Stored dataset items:
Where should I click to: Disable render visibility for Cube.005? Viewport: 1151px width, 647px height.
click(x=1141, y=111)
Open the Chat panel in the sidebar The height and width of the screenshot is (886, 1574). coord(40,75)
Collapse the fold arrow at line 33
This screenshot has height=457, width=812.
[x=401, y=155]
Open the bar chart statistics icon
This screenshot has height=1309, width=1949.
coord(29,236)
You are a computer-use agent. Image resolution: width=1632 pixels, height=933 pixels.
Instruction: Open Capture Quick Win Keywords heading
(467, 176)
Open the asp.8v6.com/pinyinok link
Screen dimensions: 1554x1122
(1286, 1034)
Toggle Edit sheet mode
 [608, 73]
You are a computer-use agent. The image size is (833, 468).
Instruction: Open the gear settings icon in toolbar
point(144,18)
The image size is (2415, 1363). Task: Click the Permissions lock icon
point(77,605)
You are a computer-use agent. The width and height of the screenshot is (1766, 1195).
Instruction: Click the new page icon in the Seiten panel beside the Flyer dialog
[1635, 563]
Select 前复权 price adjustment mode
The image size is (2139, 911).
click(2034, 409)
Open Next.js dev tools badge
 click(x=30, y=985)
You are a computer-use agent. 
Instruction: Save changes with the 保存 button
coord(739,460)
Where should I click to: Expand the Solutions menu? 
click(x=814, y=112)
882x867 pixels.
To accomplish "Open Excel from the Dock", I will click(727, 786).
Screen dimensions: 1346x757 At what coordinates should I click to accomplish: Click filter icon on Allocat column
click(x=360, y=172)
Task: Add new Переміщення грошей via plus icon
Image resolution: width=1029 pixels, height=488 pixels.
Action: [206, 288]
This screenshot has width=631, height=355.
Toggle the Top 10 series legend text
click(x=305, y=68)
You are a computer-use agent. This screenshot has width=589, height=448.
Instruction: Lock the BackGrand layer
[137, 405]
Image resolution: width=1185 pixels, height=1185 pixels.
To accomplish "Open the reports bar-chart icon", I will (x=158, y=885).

**Problem description:** Every line above in which the word "computer" occurs is to be copied.

**Reply:**
You are a computer-use agent. Image resolution: width=1632 pixels, height=933 pixels.
You are a computer-use agent. The image size is (833, 468).
You are a computer-use agent. The width and height of the screenshot is (1766, 1195).
You are a computer-use agent. 
You are a computer-use agent. This screenshot has width=589, height=448.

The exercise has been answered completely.